Staff Updates Guidance On Pension Plan Disclosure

The Division of Corporation Finance last month updated its guidance relating to pension, post-retirement and post-employment plans. The staff outline on current accounting and disclosure issues covers the selection of discount rates under FASB Statement N os. 87 and 106 and disclosure about assumptions and estimates, MD&A, the comparison of actual and expected results, and funding obligations.

The calculation of a projected benefit obligation must include a discount rate that reflects the rate at which the pension benefits could effectively be settled, according to the staff. The assumed discount rate should be based on a single sum that would generate the necessary cash flows to pay the benefits when due if invested at the measurement date. One method for determining the assumed discount rate is to create a hypothetical portfolio of high quality bonds in which the timing and amount of cash outflows approximates the estimated payouts of the defined benefit plan.

The staff advised that it expects registrants with material defined benefit plans to include clear disclosure about how they determined the assumed discount rate. The information can be disclosed in the financial statement footnotes or in the critical accounting policies section of MD&A. The disclosure should include the specific source data used to support the discount rate.

The MD&A should provide information, to the extent that it is material, about the nature of the plans, the character of deferred gains and losses, the degree to which assumptions have reflected actual experience, and the timing and amounts of future funding requirements.

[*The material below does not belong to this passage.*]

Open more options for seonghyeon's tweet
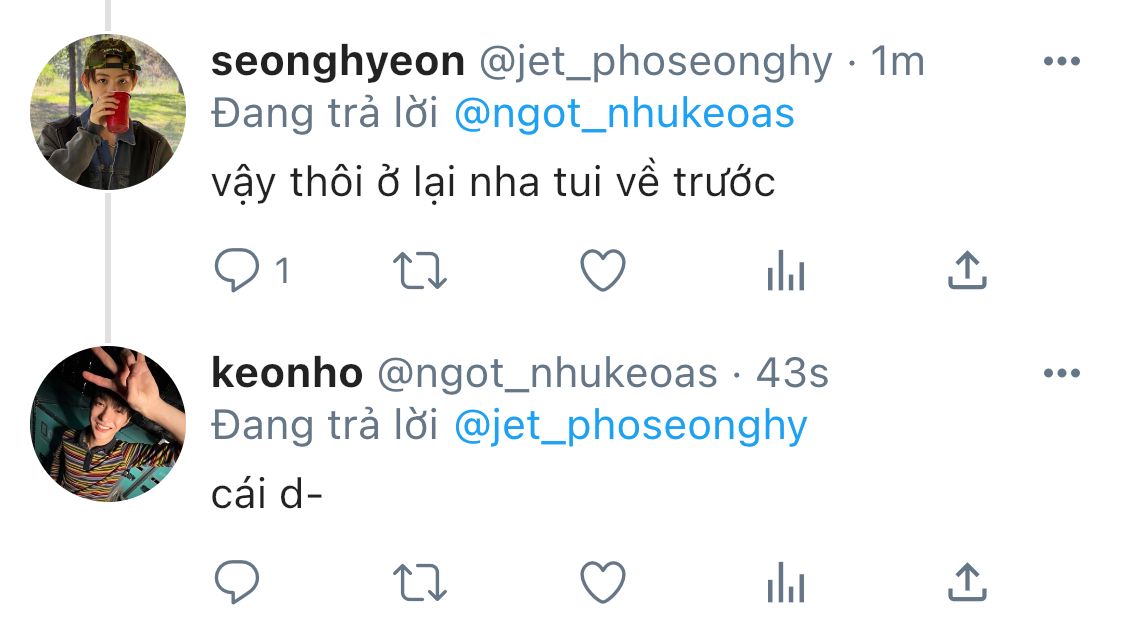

Registrants should also disclose the effects of accounting for their benefit plans, and the funding of the accumulated and projected benefit obligations on their financial condition and operating performance.

The MD&A should identify the material assumptions underlying the accounting for benefit plans, according to the guidance, and any changes to those assumptions that will have a material effect on financial condition and operating performance. The staff urged registrants to include comprehensive footnote disclosure in their financial statements about their accounting policies and to minimize repetitious information.

Registrants should consider the impact of various assumptions and the extent to which they may have a material effect, including long-term rates of return on plan assets, discount rates used to project benefit obligations and methods of deriving market-related value. They should also consider the average remaining service period and life expectancy, and any alternate methods of amortizing gains and losses.

The staff advised that when material deviations occur between the actual and expected long-term rates of return on plan assets, registrants should disclose the amounts along with any material deferred gains or losses. In discussing the expected and actual long-term rates of returns on plan assets, registrants should include the various categories of investments that are held as plan assets, the holdings in each category and any likely changes in allocations. Registrants may have to conduct a sensitivity analysis to demonstrate the impact of a change in assumed long-term rates of return.

If a registrant has material funding obligations, it should quantify the amounts, disclose any known trends or uncertainties relating to the payment of the amounts, address the impact of future payments on future cash flows, and address any material uncertainty in the funding obligation. The staff advised that, if registrants are having financial difficulties, they may face uncertainty about the future funding of their pension obligations if bankruptcy is a possibility. These registrants should disclose the nature of the uncertainty and the range of possible future funding, which may include the statutory termination obligation.